Is a Nip a Bite or Just My Dog Being Playful?

Is a nip a bite? Actually, yes it is. However, there are some factors to keep in mind. When a dog is a puppy they’ll sometimes put their mouth on a finger and slowly, and rather gently “nibble” on it, (“mouthing”). Many people don’t mind that, but it shouldn’t be encouraged. A dog needs to know that no human body part is for chewing on or biting. Just take the hand away and put a bone, rope, or other toy into the dog’s mouth and praise your dog for chewing on that instead. On the other hand, a nip is the dog’s way of saying “I got your attention now”. Regardless of whether the dog wants you to play with it, pet it, feed It, or actually is reactive, all are unacceptable. Take a look at Dr. Ian Dunbar’s Dog Bite Scale. This is an assessment of how severe a bite is and goes from Level 1 to Levels 5 and 6. Fortunately, the annoying gentle nip is not even a Level 1 bite, but allowing your dog to mouth or nip is unacceptable.

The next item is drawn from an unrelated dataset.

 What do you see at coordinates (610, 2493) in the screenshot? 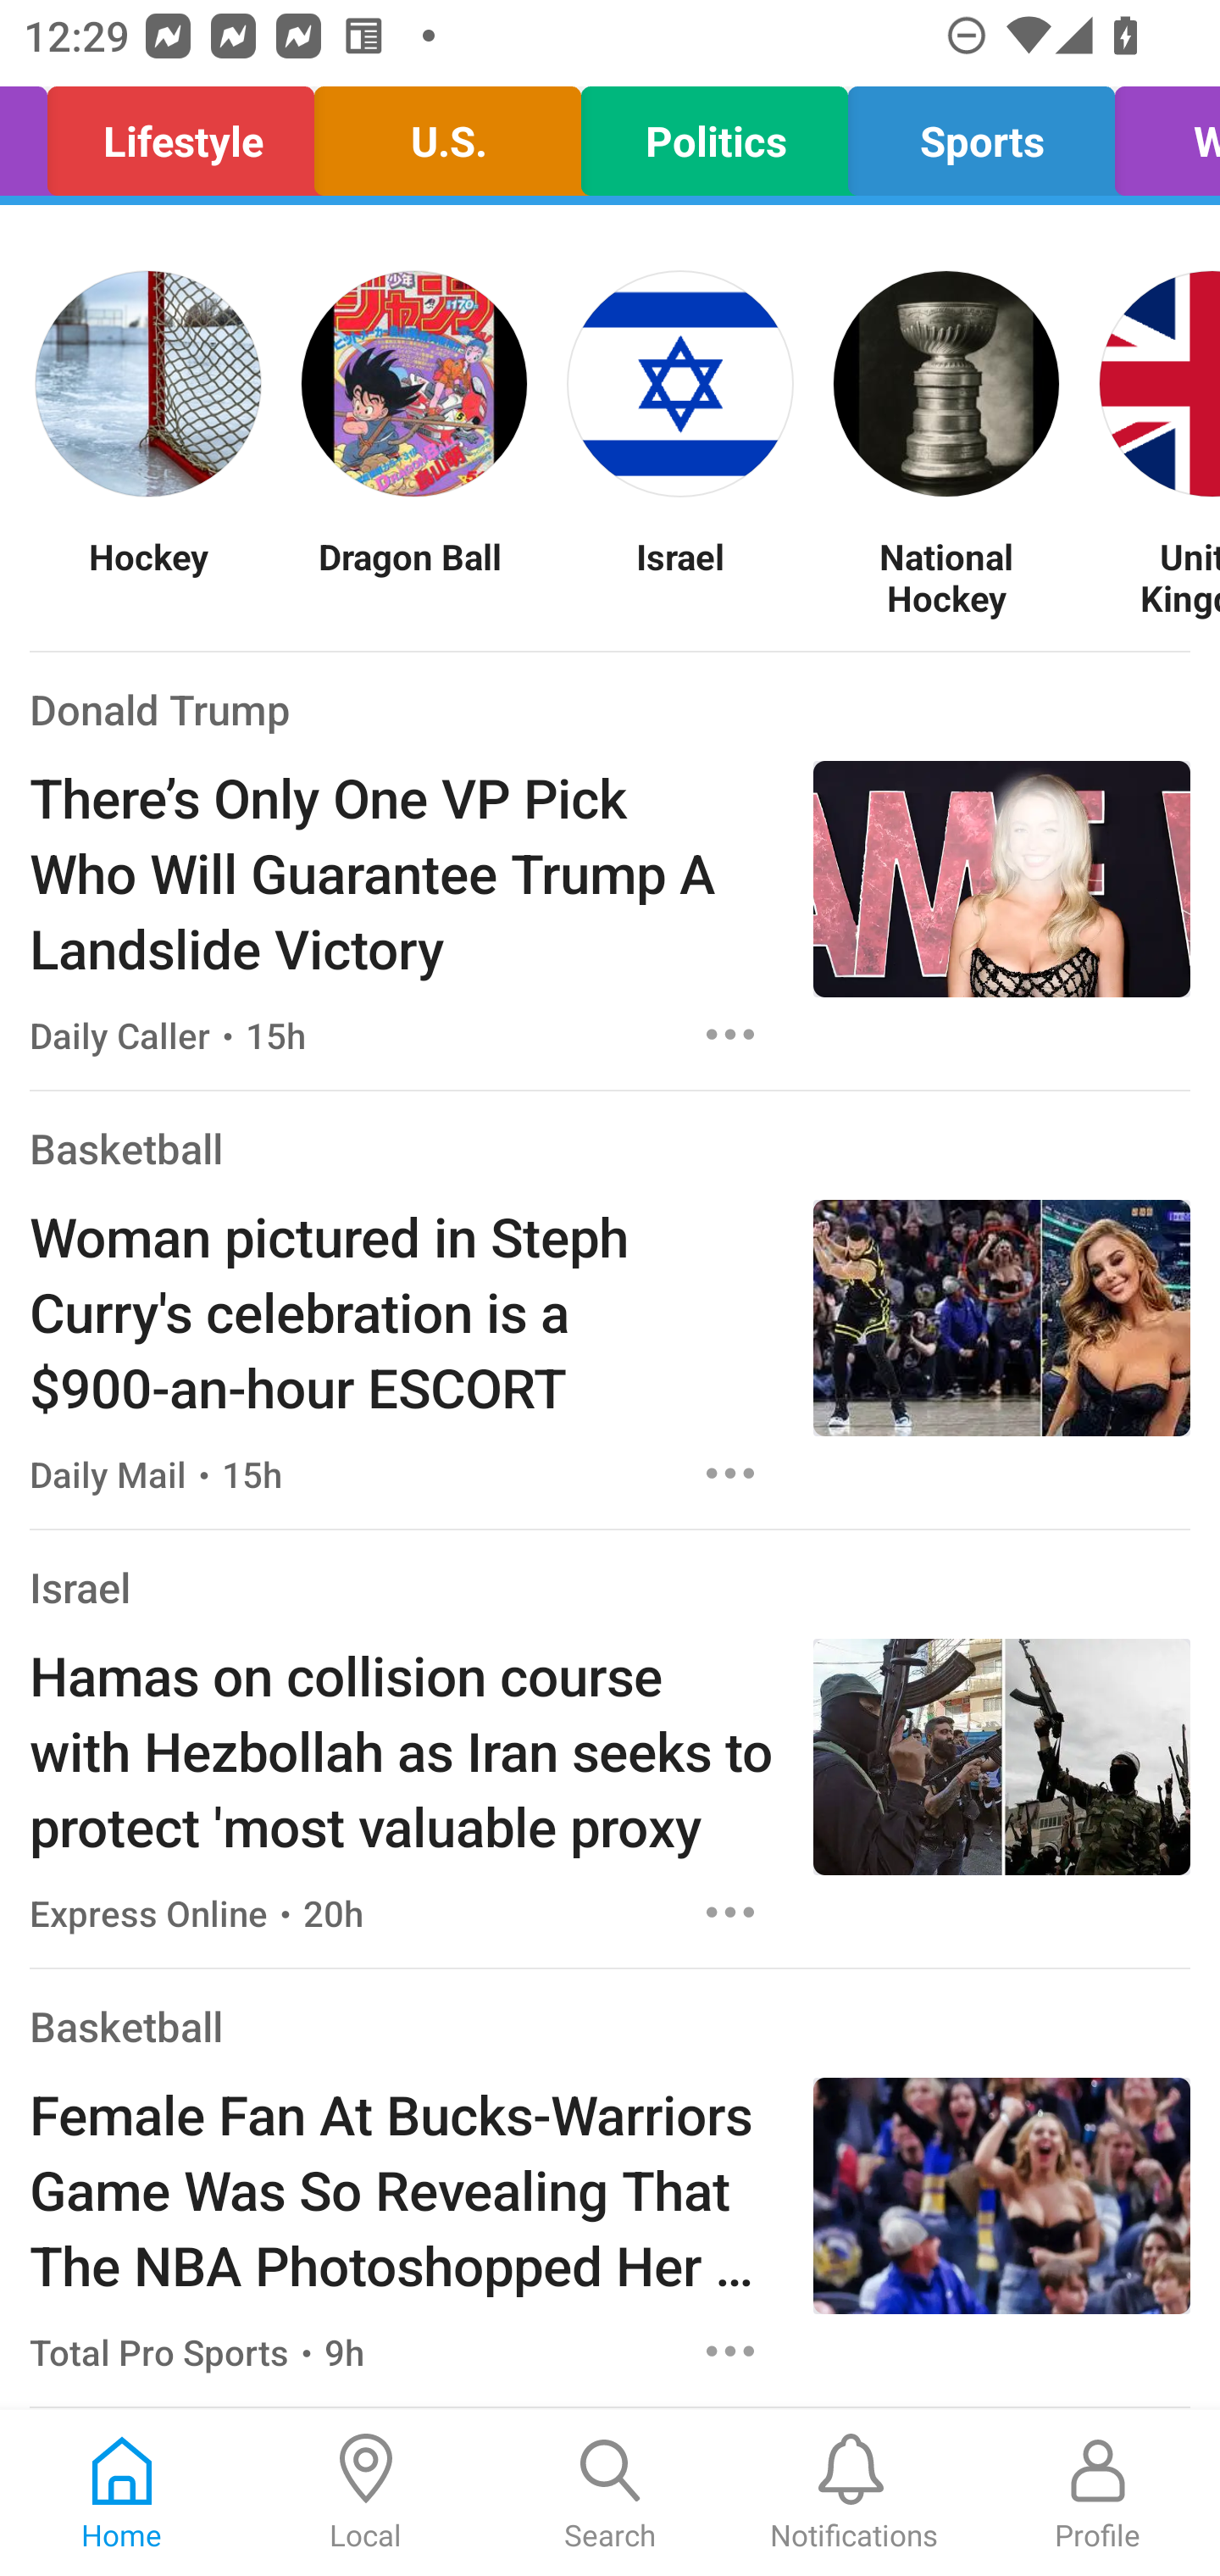
I see `Search` at bounding box center [610, 2493]. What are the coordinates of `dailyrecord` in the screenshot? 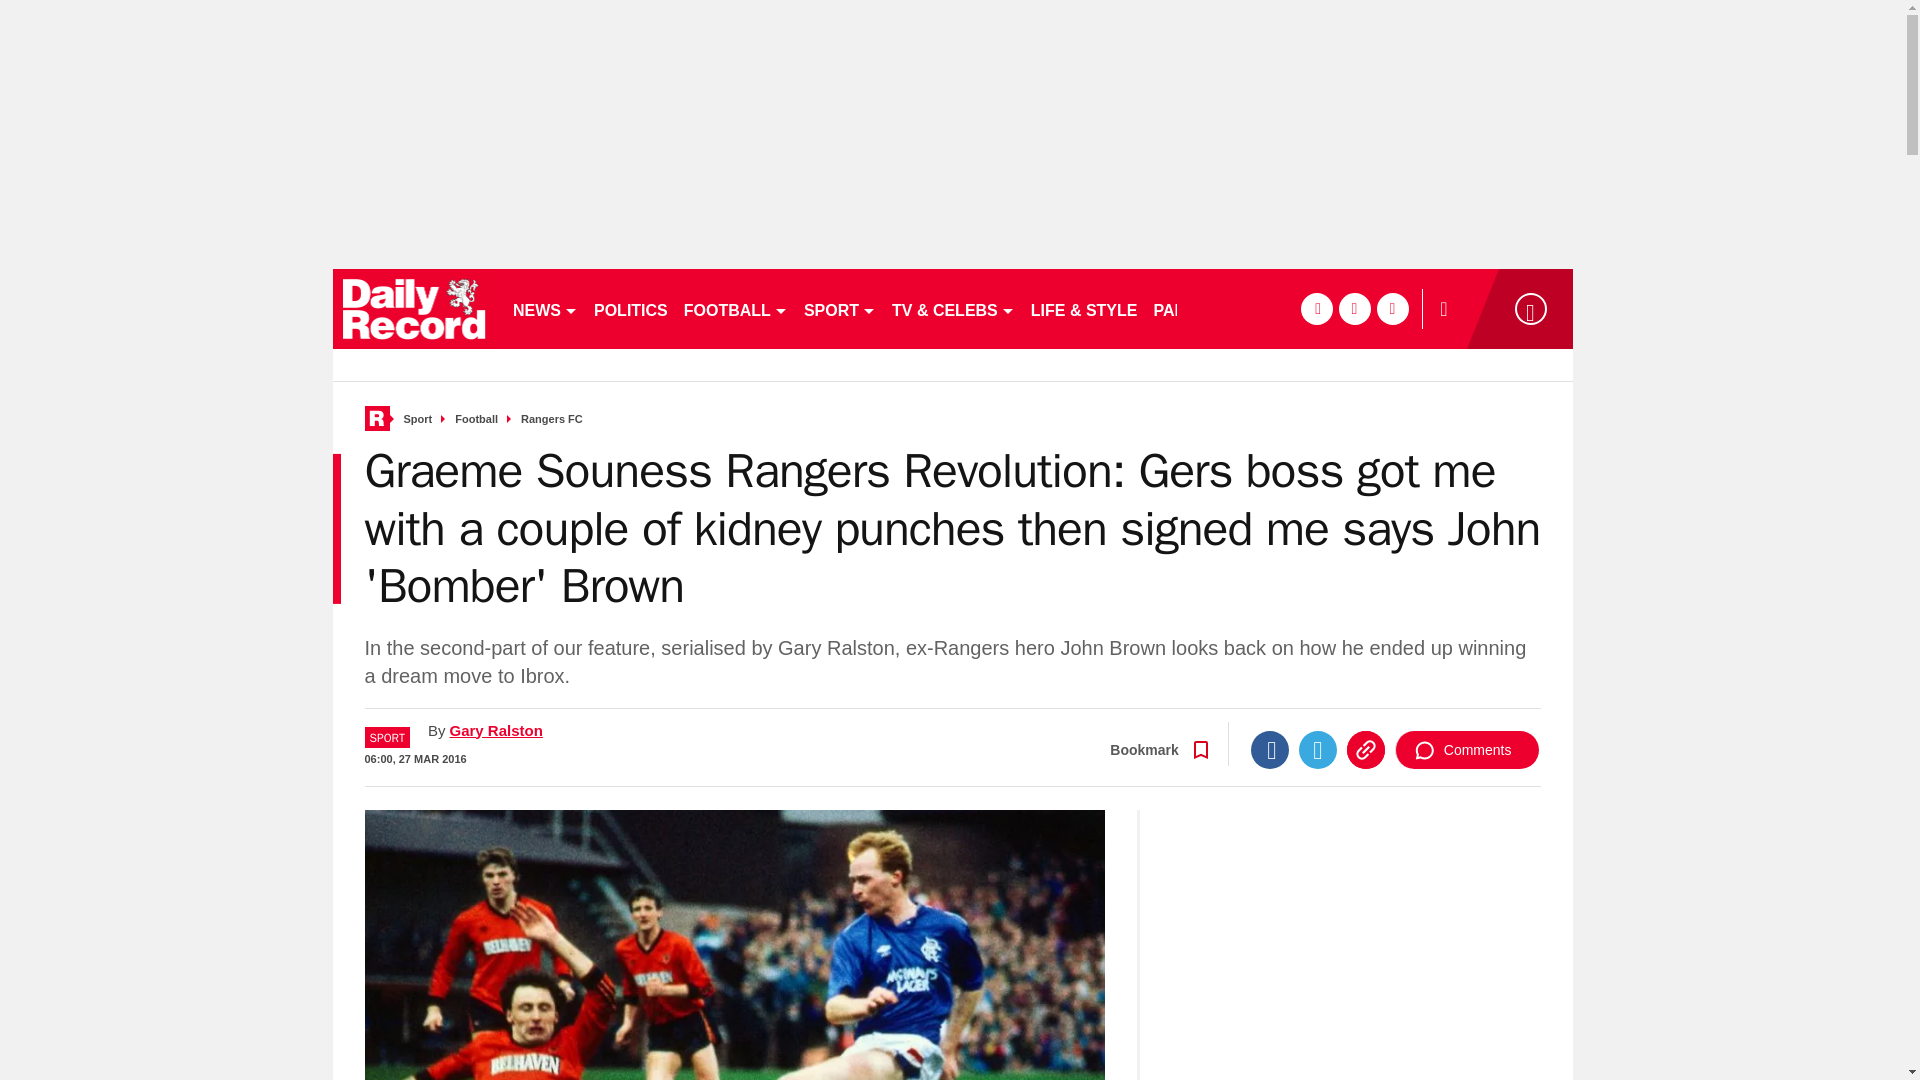 It's located at (414, 308).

Here are a few suggestions to curb that nip:


Learn your dog’s body language. If you’re petting your dog and he starts to open his mouth or wiggle, his body is telling you that he’s getting stimulated, his energy level is rising, and he’s about to launch and nip. Stop petting immediately. If you’re too late, immediately stand up or walk away.


Try to keep toys at various places in the room, so that you can immediately put it in his mouth and tell him that he’s a good boy.


Start a mini training session, such as sit, move two feet away, and repeat that two-three times. This is a redirection and focusing on something else to do other than use his mouth.


For dogs that have a really hard time calming down once they’re nipping, or jumping to nip and grab your clothing, attach an inexpensive leash to his collar or harness and let him drag it along the floor. As soon as that nip starts say “oops”, (or something similar), pick up the leash and very quickly walk him to the crate and put it in. Shut the gate, wait a few seconds, and then let him out. Hopefully, your crate is either in the kitchen or in the room where you spend the most time. Be consistent, and you will most likely see that he’s catching on. Forget about saying “NO!” It doesn’t help.


Call a trainer who uses positive methods and doesn’t punish if you are not successful. A professional will see things that you might not, and has other methods to try. You got your dog to enjoy it and spend his lifetime with you. Reach out for help on this one.